On a whim, a text is sent. Questionable purpose, maybe none at all, outside of seeking connection. And another is received, and poetry is shared, and suddenly things start to make some sense — a vague, shapeless, probably imagined sense, but enough so that it feels like a lifeline, or maybe a voice calling out from safety.


A memory:

A crossword puzzle, appropriate for ages 8-14 probably. A picture of galaxies and star clusters and other astronomical bodies set against starry black, probably meant to inspire said pre-teens to learn more about the heavens. The end picture was likely cartoonish, or clearly hand-painted. But it stuck, and eventually became a dream dreamt twice through a life: once the night after completing the puzzle, and once more. The dream was set at night, though you had to just know in your bones that it was night, because it was bright out, the entire globe of the sky filled from one horizon to the other with the puzzle image — galaxies, supernovae, moons, planets, comets — so close that they seem palable if it were actually advisable to touch, say, a red giant or the heart of Andromeda.

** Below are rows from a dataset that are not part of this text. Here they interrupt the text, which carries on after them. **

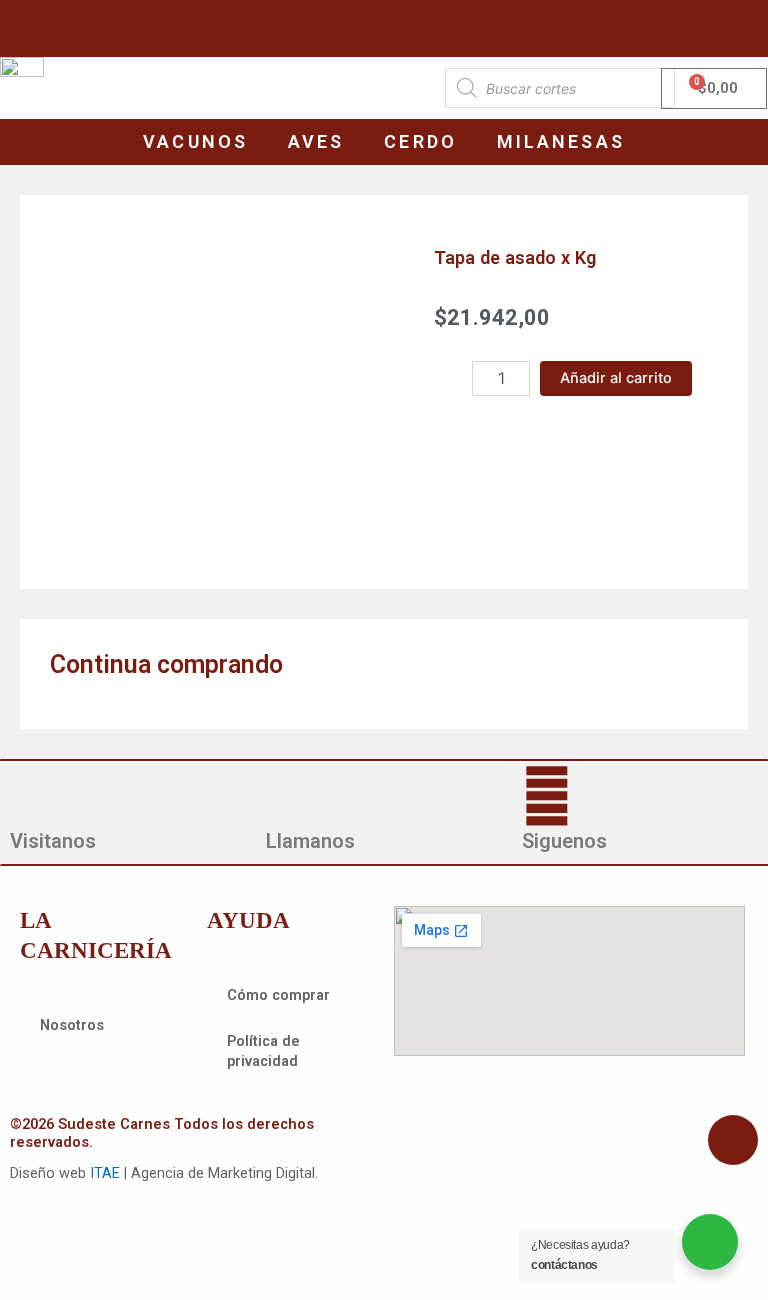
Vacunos (195, 141)
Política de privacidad (263, 1051)
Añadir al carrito (616, 378)
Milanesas (561, 141)
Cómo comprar (278, 995)
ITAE (105, 1173)
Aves (316, 141)
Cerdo (420, 141)
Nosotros (72, 1025)
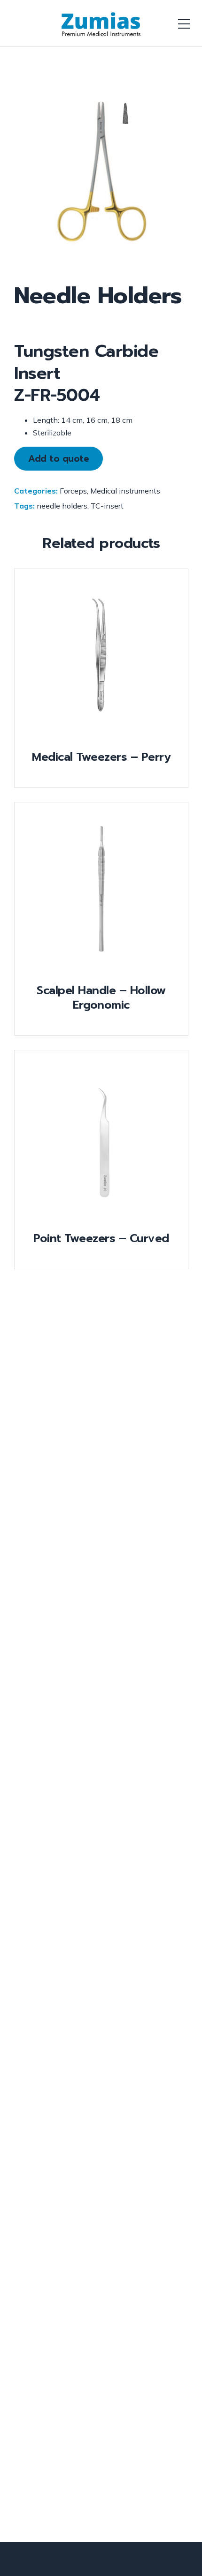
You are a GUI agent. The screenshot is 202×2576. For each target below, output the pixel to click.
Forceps (73, 490)
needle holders (62, 505)
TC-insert (107, 505)
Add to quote (58, 458)
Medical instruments (125, 490)
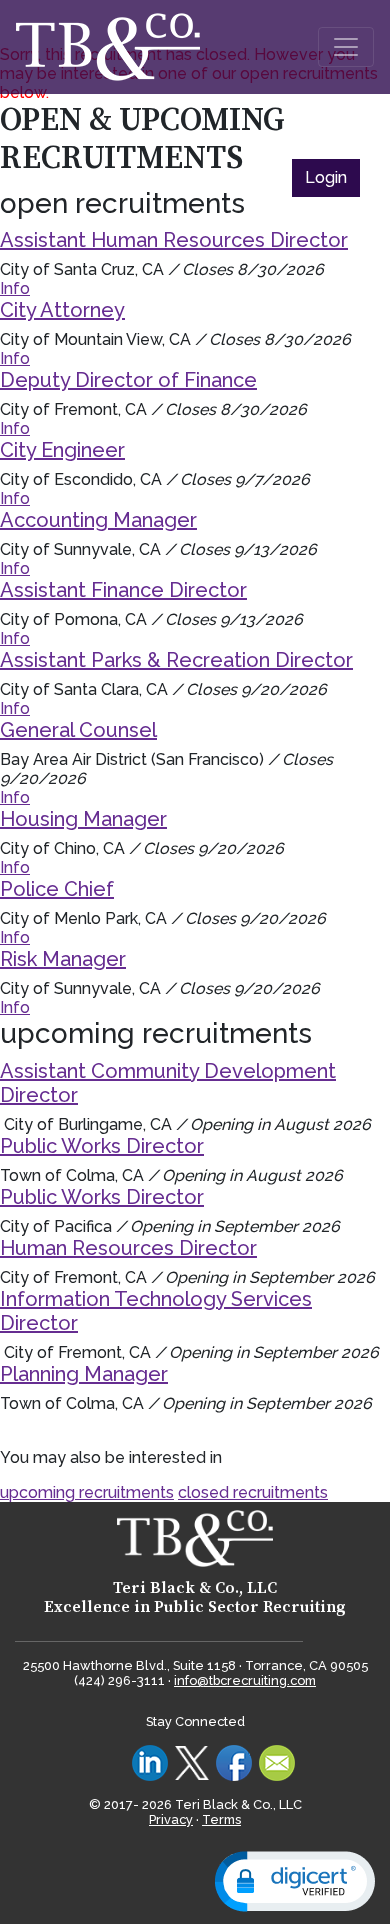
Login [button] (326, 177)
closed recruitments (253, 1492)
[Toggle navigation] (346, 47)
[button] (295, 1881)
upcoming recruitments (87, 1492)
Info (15, 288)
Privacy (171, 1819)
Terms (221, 1819)
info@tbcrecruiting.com (245, 1680)
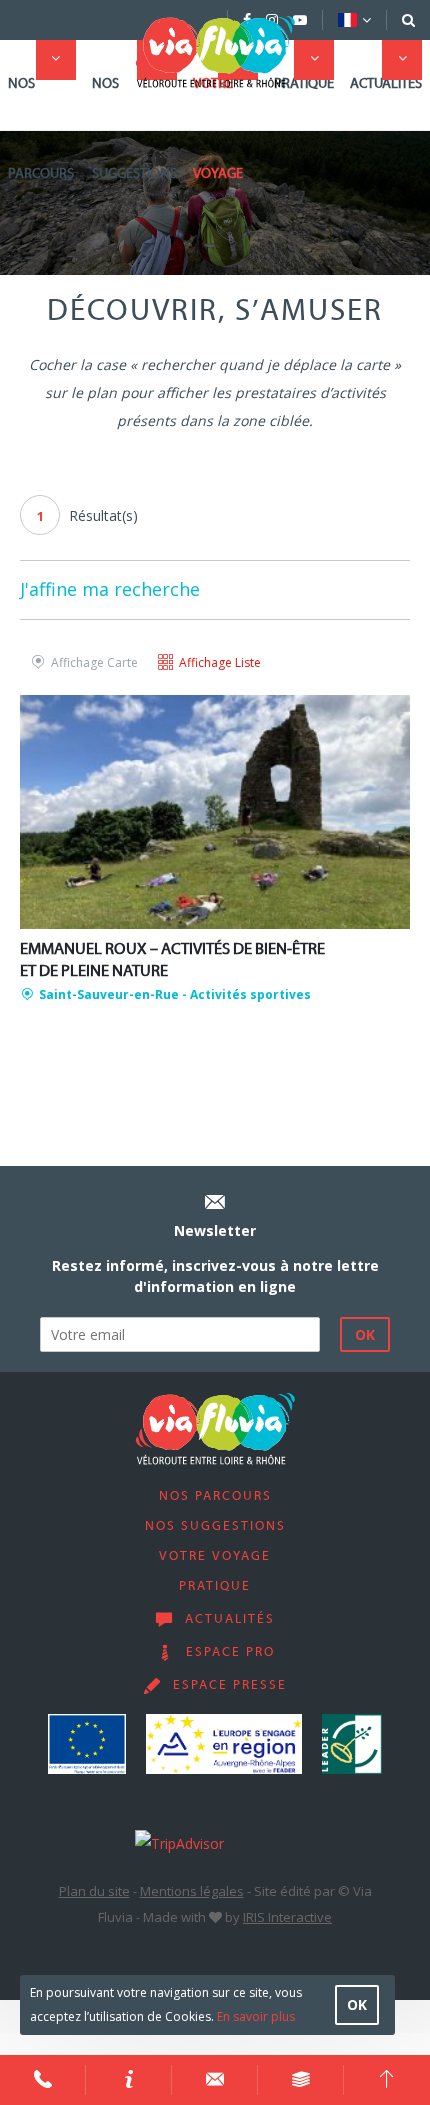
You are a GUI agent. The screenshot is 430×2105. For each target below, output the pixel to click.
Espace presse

It’s close, but honestly, no image can capture that dream

That dream was broken by a new day, begun with the strangest mix of raw elation and crushing sorrow, of having been touched by something uniquely beautiful that will never come one’s way again. But the memory, as they say, remains.


Home, current day. Same Bat-time, same Bat-channel, only it’s not. Because the dream recurred, as vivid and hyperreal and tactile as memory served. Only on waking, the sense of once-in-a-lifetime enjoyment is lessened. Because the dream returned, for a second and maybe not the last time. Because the waking world is more like remembered from long ago.

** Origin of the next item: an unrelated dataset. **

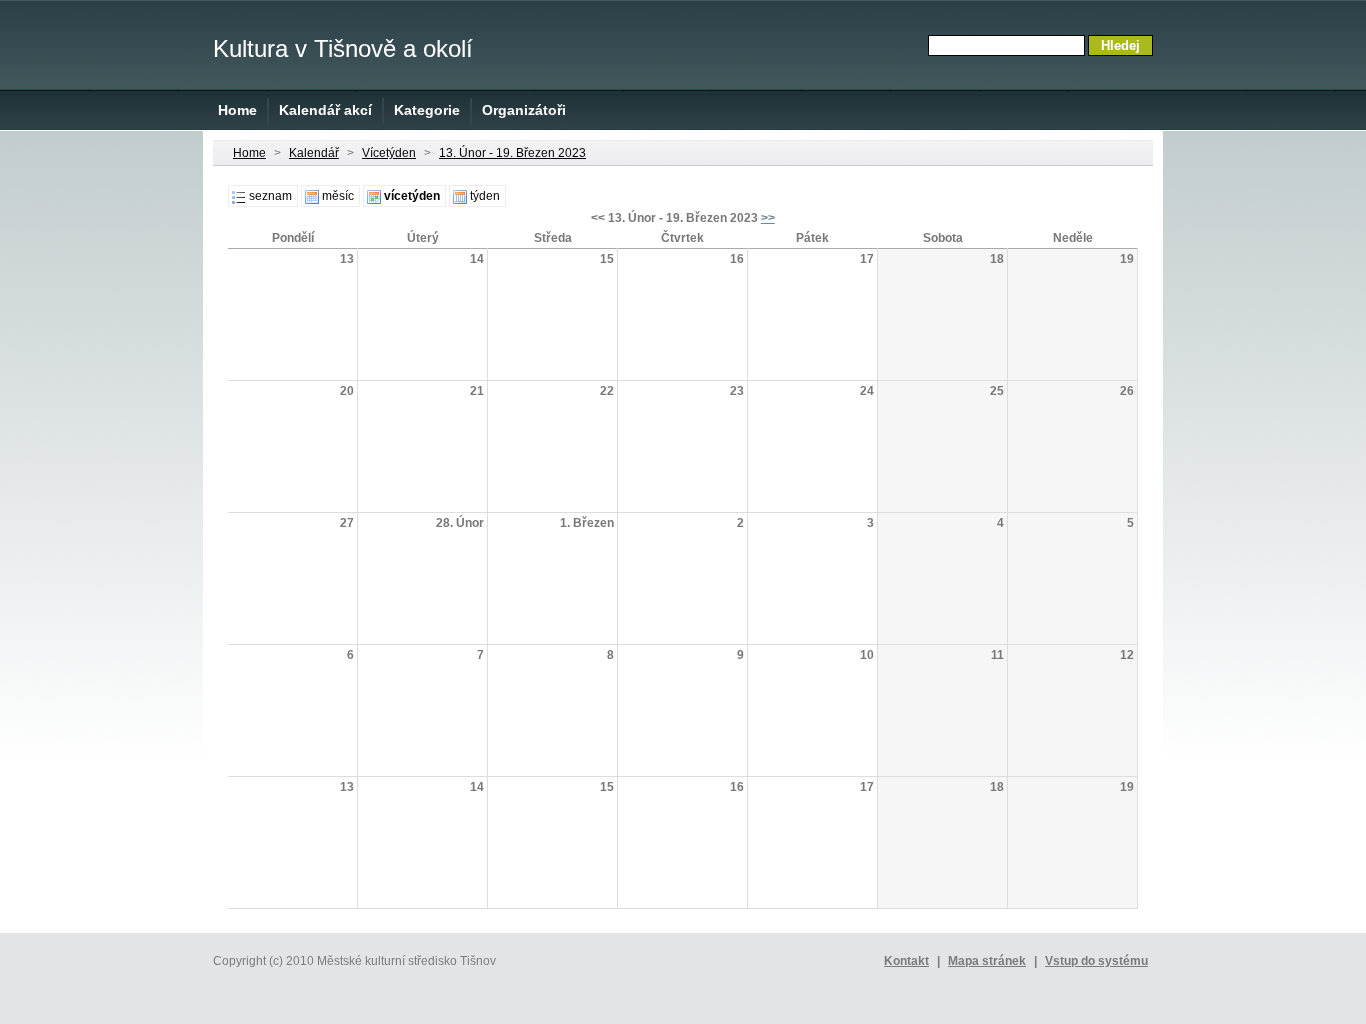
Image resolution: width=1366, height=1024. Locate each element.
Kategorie (427, 110)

Where only weeks before was the cinema of the ’40s, the album quality of the ’50s, the food quality of those horrible ads for Jello and ham and black olive casseroles of the 1970s magazines aimed at lonely housewives chained to their husbands’ bidding — now, here, rich and glorious color in high-definition 8K at 60 frames per second on an IMAX screen, full bullet-time surround sound with a sub-woofer that rattles one’s very soul. The air has that quality of the immediately-post-rain wonder: clean, clear, as though the gods had just finished their weekly washing chores, colors brighter than anyone can remember, that springtime petrichor freeing the mind of everything but the here, the now.

It doesn’t matter so much where we are, as much as: we’re not in Kansas anymore.